The city of Milwaukee issued a health alert Wednesday urging residents to stop vaping “immediately,” after at least 16 people were hospitalized with severe lung disease this month.
The individuals all reported using vape products or dabbing — which is the vaping of marijuana oils, extracts or concentrates — in the weeks and months prior to being hospitalized. They were diagnosed with severe chemical pneumonia, an inflammation of the lungs due to aspirating or inhaling of irritants, according to a press release from the city’s health department. The specific products used were unknown.
Milwaukee’s health commissioner, Dr. Jeanette Kowalik, said she is “committed to protecting the public from the dangers of secondhand exposure” to vaping devices or electronic cigarettes.
“We continue to learn more about the health effects associated with e-cigarettes,” Kowalik said in a statement Wednesday.
(MORE: FDA investigating 127 reports of seizures, other neurological symptoms after vaping)

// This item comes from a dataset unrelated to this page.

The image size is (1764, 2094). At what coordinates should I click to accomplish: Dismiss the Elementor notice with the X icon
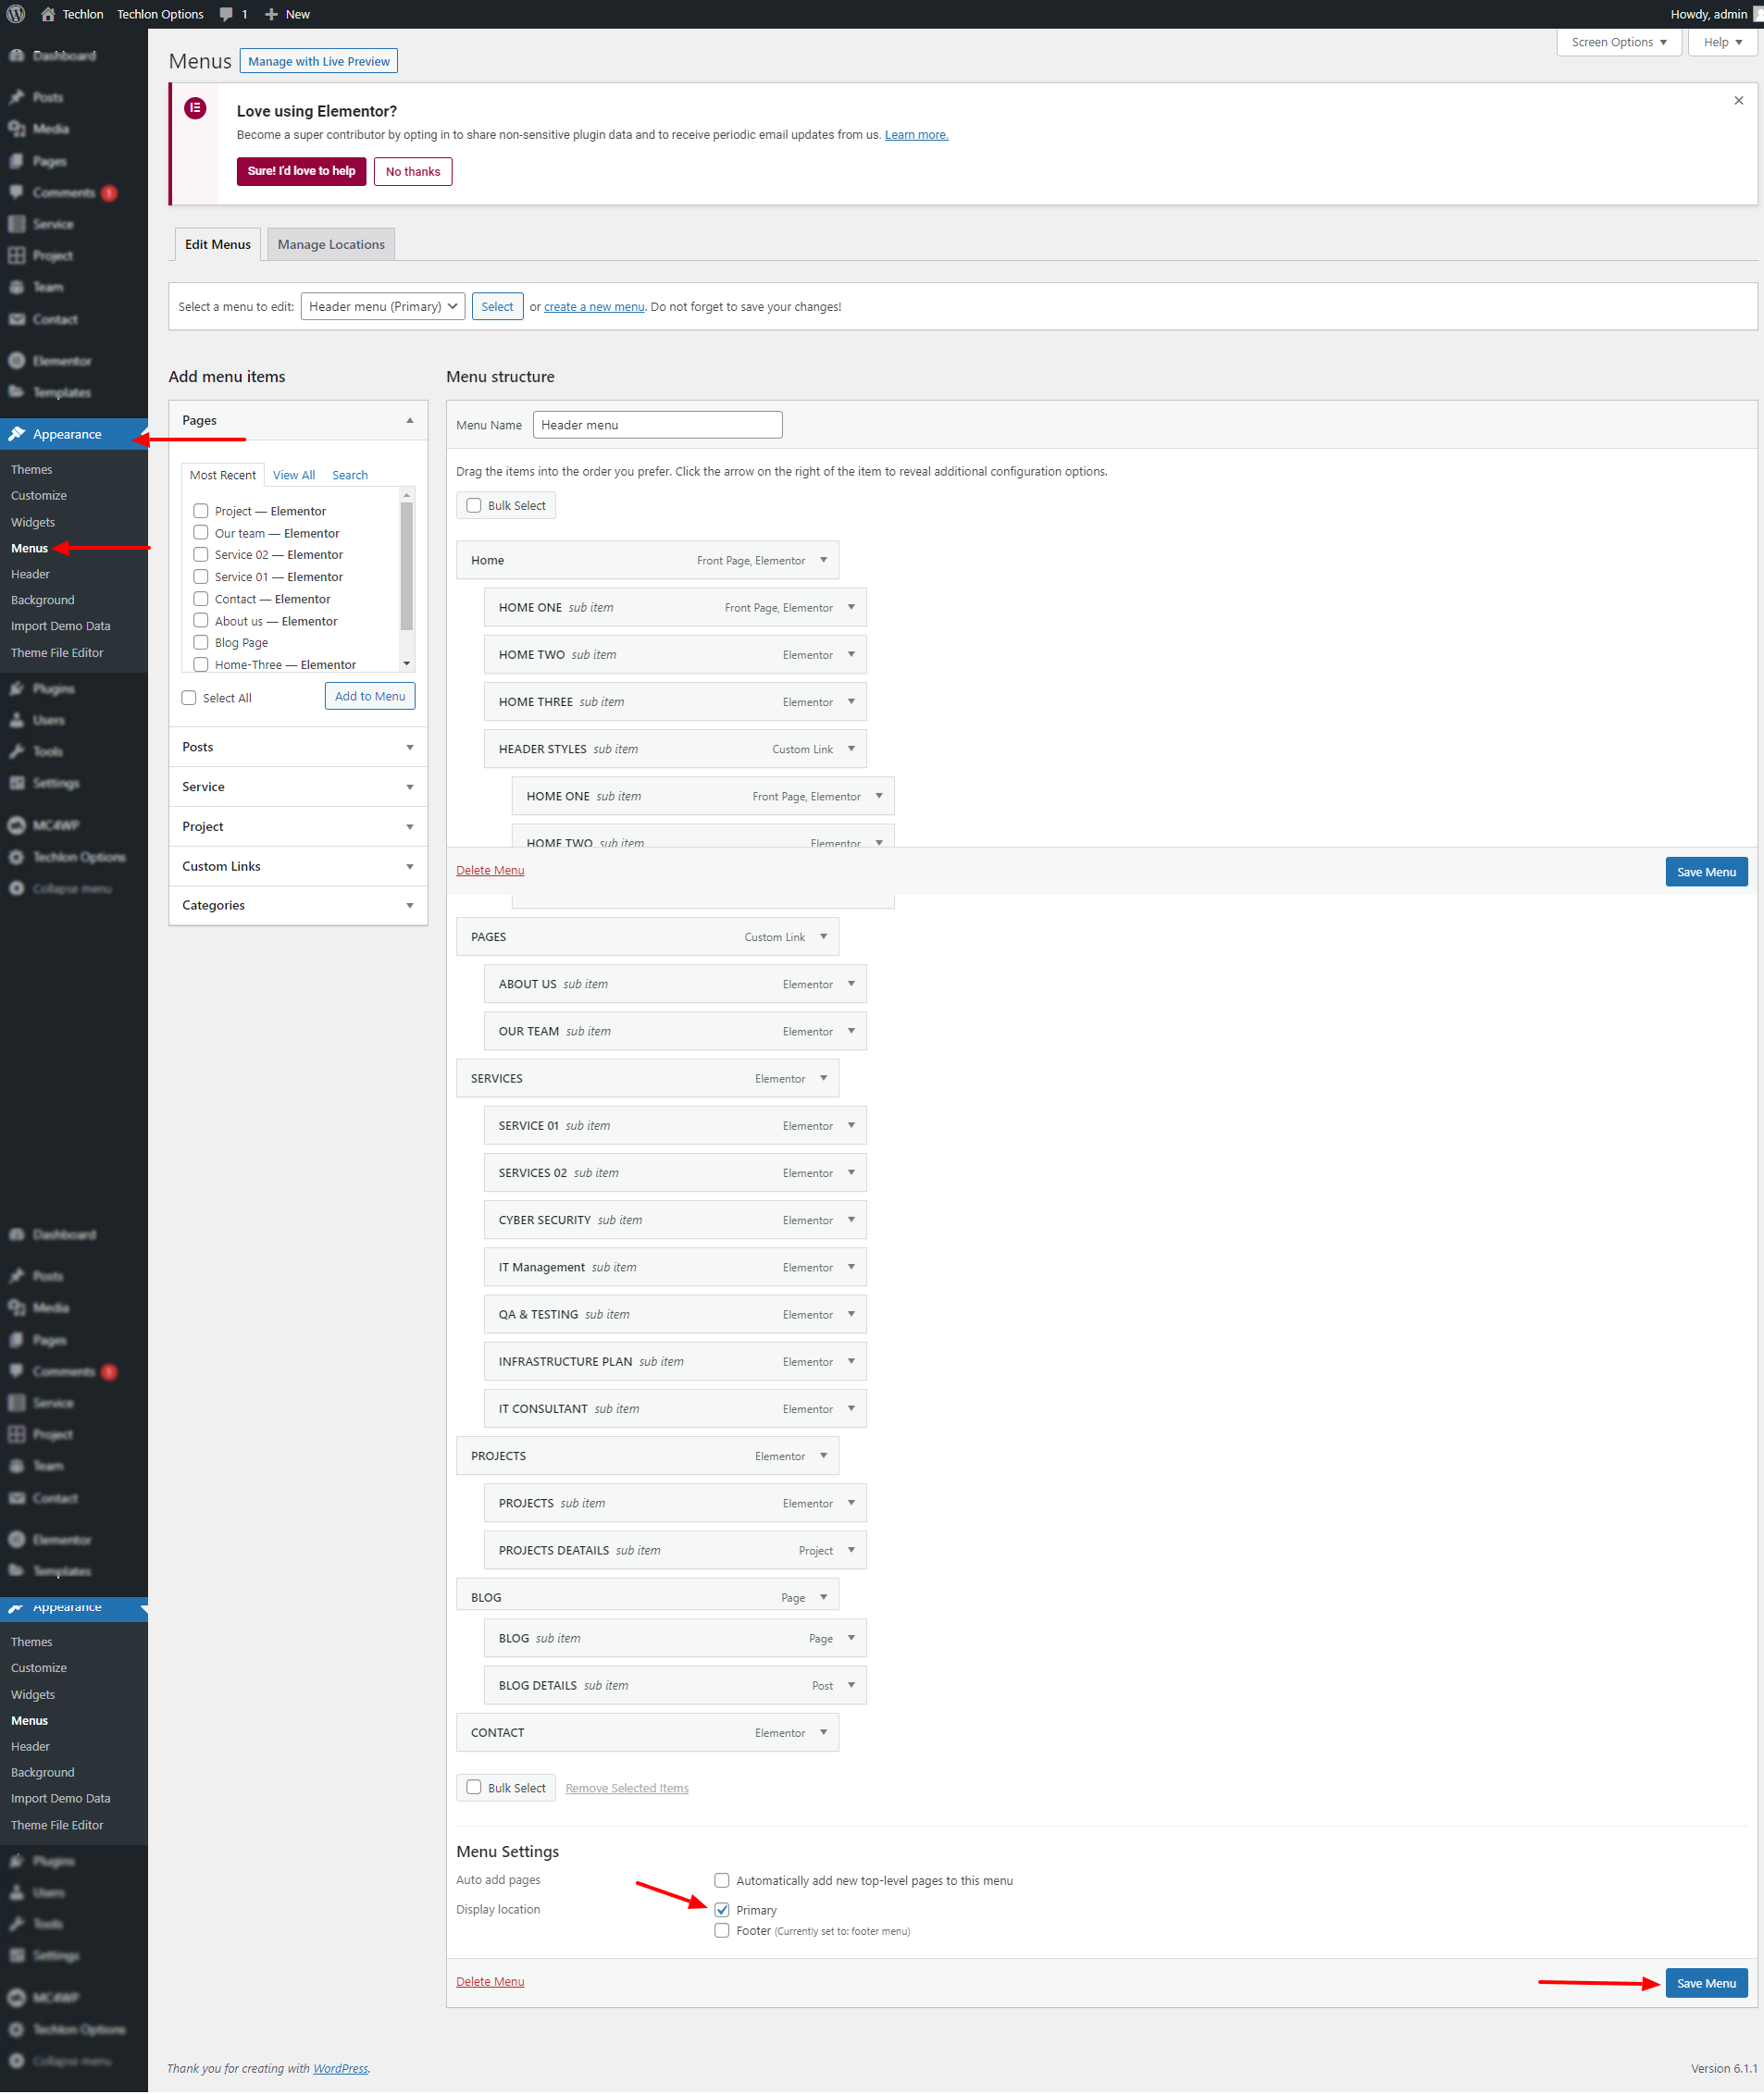click(x=1738, y=101)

The city’s health department again “strongly encouraged” residents against using any THC products containing e-liquid. THC, or tetrahydrocannabinol, is the main active compound in cannabis.
Nam Y. Huh/AP
In this April 23, 2014 file photo, a man smokes an electronic cigarette in Chicago.
“As someone who has worked diligently to eliminate access to tobacco and e-cigarettes among youth, I urge residents pay close attention to the poor health effects from using these products,” Alderman Michael J. Murphy, the co-chair of the Milwaukee City-County Heroin, Opioid, Cocaine Task Force, said in a statement Wednesday.
(MORE: Teen vaping on the rise as use of other substances remains steady or declines, survey shows)
The warning in Wisconsin’s largest city comes as the U.S. Food and Drug Administration investigates at least 127 reports of people suffering seizures or other neurological symptoms after using e-cigarettes. All of the reported cases occurred between 2010 and 2019, and many involved youth and young adults. It remains unclear whether there’s a direct link between vaping and the reported cases of neurological events, according to the agency.
Meanwhile, a mother in Missouri is suing Juul Labs, Inc. in federal court, accusing the California-based e-cigarette company of developing a marketing strategy that targeted unwitting teenagers, including her daughter. The Kansas City Star reports that Juul released a statement denying the allegation, saying it has “never marketed to youth” and even launched “an aggressive action plan” last year to combat underage vaping.